Only the lines below starting at the one containing "Floors (102, 925)" and ending at the one containing "Next (120, 2493)" belong in the answer, each copied exactly.

■ **GIVEN RECORDS**:
--

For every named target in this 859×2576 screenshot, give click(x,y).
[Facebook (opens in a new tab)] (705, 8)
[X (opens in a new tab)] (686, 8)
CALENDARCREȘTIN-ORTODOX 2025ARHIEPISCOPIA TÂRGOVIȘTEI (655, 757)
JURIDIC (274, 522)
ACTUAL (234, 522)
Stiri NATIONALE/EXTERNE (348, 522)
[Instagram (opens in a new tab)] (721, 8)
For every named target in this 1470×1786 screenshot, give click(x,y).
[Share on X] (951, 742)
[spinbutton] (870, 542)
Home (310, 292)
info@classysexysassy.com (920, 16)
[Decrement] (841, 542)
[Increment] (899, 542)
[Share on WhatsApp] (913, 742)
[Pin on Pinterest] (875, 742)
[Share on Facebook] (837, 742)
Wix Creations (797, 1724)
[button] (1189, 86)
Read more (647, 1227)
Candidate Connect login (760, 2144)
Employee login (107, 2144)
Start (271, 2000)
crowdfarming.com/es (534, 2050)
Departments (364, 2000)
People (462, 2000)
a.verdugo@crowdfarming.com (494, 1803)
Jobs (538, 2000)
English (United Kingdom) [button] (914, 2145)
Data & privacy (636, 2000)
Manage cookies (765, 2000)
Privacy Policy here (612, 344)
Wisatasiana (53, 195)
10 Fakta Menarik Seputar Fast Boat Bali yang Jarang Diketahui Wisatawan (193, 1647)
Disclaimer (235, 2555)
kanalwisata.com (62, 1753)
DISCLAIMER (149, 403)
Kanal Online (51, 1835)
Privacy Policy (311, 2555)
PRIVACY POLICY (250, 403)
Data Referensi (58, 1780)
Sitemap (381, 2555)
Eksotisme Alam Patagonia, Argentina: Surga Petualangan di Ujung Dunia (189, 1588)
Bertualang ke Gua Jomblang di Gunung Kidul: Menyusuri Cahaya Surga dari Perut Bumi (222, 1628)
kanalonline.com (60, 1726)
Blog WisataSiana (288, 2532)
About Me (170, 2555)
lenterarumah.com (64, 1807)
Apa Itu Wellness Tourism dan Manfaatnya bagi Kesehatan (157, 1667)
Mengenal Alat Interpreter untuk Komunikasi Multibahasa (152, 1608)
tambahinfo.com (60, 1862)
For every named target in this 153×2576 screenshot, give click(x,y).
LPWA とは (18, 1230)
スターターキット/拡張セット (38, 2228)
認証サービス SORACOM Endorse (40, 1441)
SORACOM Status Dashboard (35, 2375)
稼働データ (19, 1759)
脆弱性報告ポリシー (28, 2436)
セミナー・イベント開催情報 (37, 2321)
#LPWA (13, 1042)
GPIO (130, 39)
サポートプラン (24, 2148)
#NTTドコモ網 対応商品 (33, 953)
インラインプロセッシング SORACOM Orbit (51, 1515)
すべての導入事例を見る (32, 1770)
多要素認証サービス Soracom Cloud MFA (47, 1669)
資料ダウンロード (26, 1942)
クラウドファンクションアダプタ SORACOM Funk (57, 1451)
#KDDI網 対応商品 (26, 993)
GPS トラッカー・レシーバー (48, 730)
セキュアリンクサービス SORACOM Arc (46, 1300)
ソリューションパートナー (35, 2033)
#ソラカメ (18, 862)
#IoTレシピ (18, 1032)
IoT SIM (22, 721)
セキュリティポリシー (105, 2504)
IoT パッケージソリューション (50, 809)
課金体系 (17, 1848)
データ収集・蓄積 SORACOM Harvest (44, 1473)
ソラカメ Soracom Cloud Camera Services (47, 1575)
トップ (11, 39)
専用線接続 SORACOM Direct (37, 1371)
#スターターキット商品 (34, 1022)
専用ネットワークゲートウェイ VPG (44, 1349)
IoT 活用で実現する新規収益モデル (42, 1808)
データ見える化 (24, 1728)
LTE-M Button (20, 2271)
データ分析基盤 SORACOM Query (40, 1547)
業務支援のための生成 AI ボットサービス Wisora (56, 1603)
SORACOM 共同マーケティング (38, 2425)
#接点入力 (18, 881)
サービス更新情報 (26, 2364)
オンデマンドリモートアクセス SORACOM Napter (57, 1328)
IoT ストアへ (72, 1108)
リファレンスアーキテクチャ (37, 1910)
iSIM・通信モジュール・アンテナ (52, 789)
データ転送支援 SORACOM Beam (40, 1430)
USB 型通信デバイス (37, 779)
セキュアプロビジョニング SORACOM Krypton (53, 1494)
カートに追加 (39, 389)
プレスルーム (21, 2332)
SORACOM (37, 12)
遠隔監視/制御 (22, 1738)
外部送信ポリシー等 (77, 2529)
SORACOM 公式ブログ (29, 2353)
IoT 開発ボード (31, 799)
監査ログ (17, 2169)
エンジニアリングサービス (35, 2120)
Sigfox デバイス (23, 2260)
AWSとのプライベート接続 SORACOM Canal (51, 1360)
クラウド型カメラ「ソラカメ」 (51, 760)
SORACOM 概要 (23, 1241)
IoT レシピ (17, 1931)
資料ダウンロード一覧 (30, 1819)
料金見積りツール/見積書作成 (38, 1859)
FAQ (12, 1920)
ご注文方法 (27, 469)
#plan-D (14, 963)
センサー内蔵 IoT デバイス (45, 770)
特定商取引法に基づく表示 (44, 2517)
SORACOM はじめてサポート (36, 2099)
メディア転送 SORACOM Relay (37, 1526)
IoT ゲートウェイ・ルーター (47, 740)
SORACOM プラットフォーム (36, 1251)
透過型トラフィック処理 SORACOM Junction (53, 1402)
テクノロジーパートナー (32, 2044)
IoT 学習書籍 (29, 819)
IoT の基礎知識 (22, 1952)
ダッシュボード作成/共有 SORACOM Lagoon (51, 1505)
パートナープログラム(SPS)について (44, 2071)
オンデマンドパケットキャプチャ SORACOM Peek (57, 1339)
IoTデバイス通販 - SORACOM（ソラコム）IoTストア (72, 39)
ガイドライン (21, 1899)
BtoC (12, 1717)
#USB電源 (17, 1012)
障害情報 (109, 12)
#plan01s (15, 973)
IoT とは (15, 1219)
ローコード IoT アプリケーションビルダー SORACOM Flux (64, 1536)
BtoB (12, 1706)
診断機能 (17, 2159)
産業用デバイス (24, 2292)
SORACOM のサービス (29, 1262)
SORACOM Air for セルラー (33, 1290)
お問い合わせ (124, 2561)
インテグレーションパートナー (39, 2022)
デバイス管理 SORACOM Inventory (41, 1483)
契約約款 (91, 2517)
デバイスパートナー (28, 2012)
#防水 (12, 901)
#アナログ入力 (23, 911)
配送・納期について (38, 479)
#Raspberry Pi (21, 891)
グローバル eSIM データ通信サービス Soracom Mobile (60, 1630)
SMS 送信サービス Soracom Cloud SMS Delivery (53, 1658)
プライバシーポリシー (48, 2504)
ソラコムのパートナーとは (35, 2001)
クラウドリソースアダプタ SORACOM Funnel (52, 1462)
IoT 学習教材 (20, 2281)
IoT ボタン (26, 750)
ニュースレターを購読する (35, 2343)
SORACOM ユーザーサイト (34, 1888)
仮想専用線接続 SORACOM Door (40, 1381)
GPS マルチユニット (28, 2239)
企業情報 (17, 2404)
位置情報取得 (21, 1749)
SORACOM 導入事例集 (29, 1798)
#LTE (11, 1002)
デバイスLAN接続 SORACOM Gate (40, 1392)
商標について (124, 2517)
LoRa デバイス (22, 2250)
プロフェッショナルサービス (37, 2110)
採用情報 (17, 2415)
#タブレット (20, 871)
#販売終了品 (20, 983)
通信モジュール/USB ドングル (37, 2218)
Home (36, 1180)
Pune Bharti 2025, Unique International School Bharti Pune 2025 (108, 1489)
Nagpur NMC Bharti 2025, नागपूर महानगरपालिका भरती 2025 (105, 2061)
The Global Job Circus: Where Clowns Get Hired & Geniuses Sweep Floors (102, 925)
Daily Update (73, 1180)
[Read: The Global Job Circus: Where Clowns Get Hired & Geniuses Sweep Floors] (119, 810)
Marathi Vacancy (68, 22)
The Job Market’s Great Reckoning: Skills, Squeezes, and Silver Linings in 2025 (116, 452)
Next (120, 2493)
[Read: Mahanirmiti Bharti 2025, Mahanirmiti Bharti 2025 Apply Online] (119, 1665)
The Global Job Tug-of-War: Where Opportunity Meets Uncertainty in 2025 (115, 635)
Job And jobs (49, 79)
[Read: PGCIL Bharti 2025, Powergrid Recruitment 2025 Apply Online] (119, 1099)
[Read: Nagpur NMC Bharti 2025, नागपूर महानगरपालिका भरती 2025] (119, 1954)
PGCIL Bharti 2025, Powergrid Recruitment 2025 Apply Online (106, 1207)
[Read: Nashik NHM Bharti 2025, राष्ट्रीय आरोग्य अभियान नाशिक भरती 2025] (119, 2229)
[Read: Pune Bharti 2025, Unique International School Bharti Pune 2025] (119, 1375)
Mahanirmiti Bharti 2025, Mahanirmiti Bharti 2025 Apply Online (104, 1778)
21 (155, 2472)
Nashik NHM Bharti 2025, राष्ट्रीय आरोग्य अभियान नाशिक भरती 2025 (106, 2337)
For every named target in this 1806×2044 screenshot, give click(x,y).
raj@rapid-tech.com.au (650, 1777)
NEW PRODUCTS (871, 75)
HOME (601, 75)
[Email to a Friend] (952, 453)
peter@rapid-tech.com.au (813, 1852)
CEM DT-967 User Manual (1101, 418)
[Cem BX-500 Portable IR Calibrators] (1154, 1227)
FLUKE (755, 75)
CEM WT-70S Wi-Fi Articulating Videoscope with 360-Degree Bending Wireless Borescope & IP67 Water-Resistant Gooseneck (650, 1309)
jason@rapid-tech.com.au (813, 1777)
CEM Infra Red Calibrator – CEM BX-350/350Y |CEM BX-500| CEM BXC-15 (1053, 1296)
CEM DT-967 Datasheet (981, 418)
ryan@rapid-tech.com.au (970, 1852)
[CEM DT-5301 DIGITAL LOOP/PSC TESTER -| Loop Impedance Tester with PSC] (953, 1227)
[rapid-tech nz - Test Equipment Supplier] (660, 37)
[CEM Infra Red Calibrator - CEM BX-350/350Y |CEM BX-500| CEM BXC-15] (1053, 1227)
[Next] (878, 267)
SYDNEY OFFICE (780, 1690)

--

■ **ANSWER BELOW**:
The Global Job Circus: Where Clowns Get Hired & Geniuses Sweep Floors (102, 925)
Daily Update (73, 1180)
[Read: The Global Job Circus: Where Clowns Get Hired & Geniuses Sweep Floors] (119, 810)
Marathi Vacancy (68, 22)
The Job Market’s Great Reckoning: Skills, Squeezes, and Silver Linings in 2025 (116, 452)
Next (120, 2493)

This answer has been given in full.